**Data to process**
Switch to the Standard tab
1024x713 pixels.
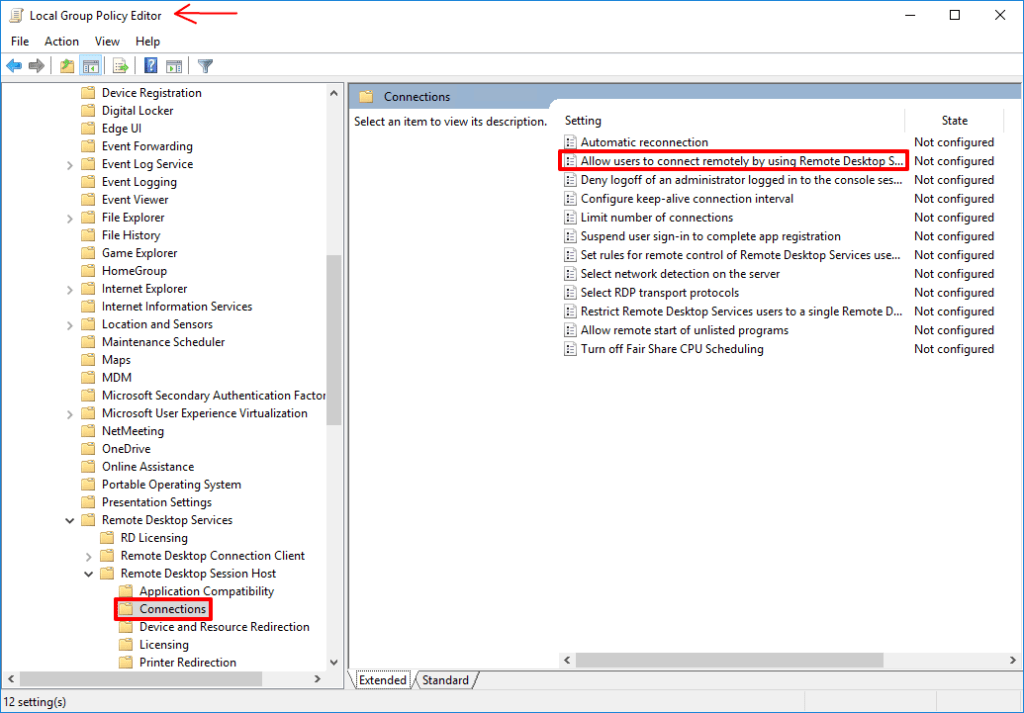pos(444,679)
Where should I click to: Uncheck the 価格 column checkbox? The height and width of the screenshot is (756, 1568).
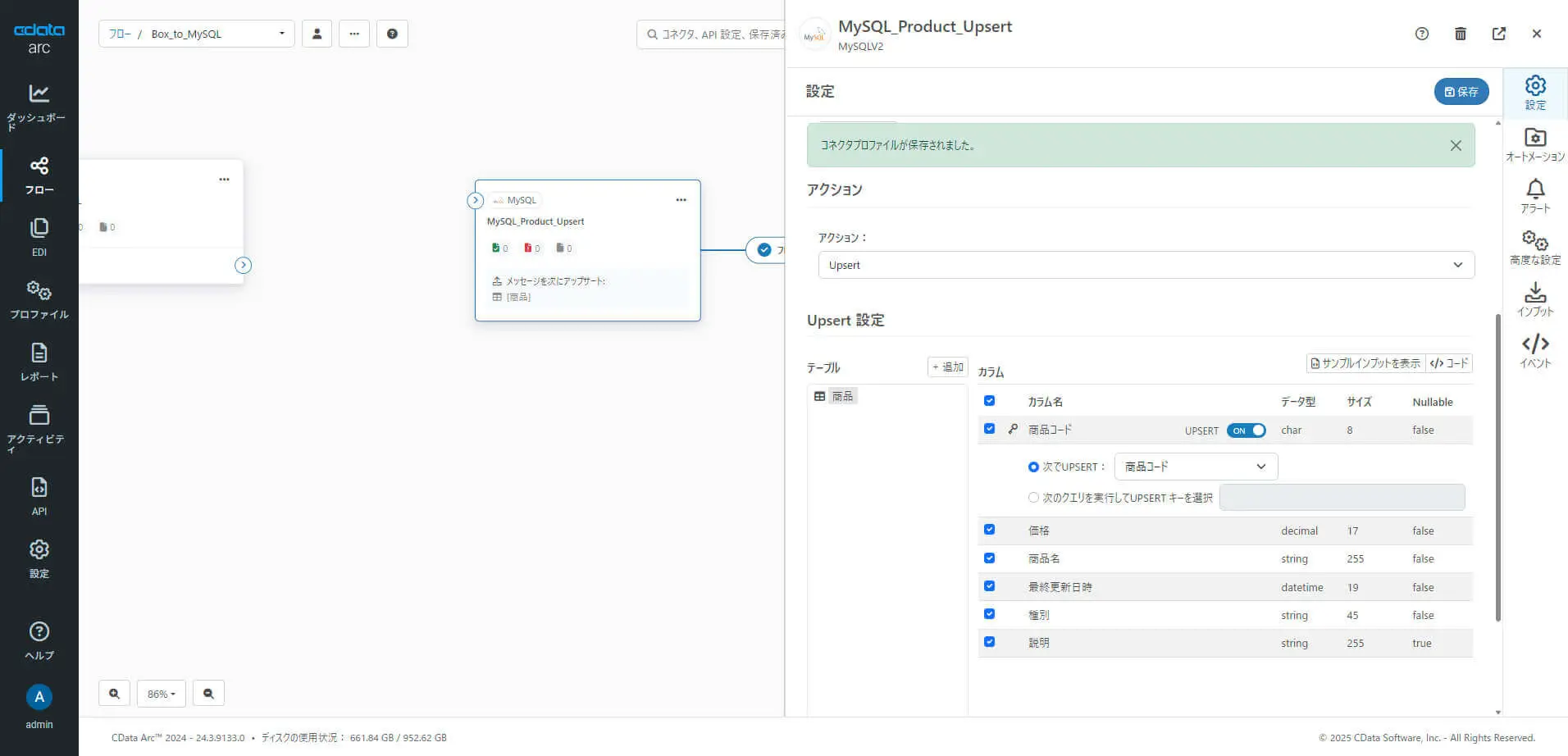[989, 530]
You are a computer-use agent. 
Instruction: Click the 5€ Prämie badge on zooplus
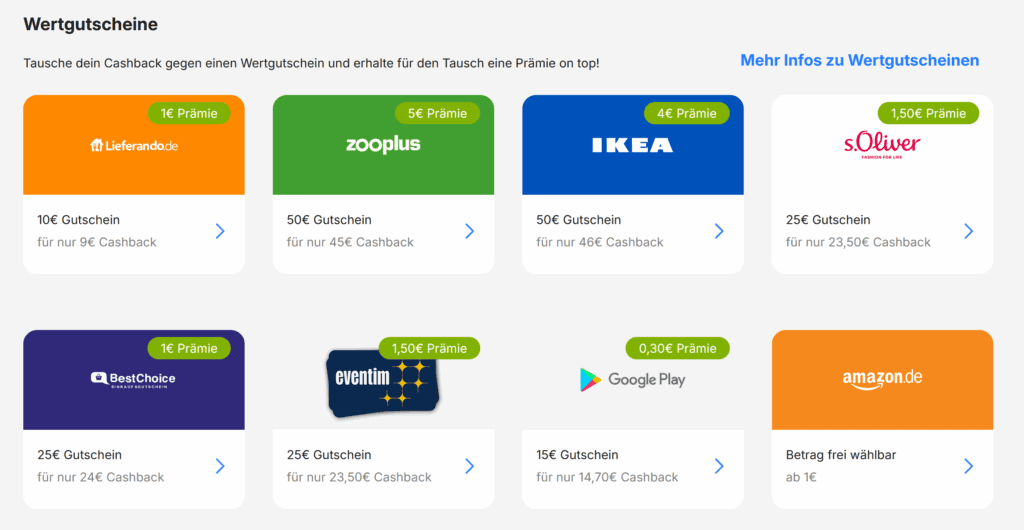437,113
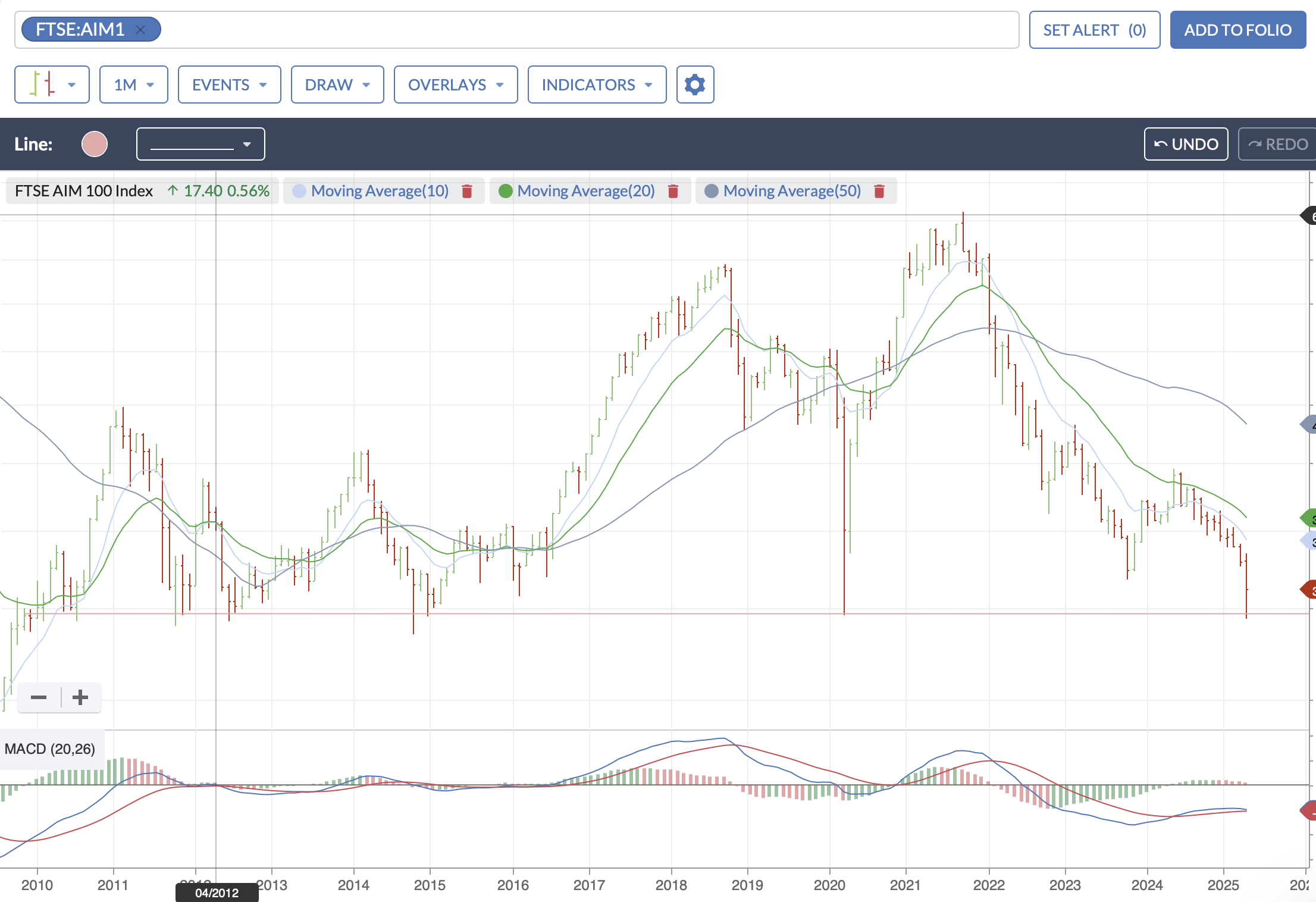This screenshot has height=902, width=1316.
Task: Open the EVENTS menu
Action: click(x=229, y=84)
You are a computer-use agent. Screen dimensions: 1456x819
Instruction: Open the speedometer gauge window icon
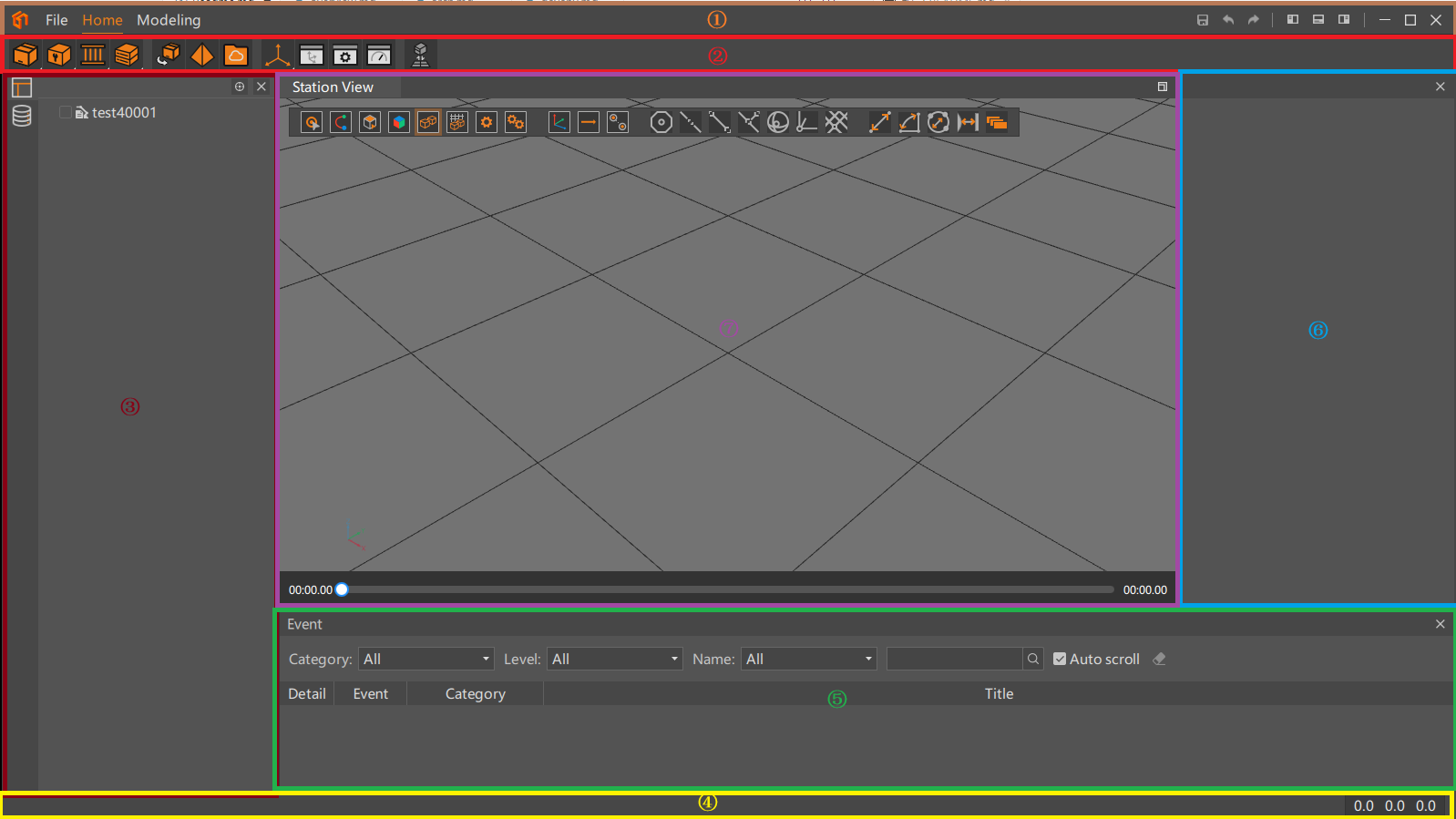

**Exercise details**
Read through the entries and copy each line in which "computer" appears.

**Output**
You are a computer-use agent. 
You are a computer-use agent. Screen dimensions: 1456x819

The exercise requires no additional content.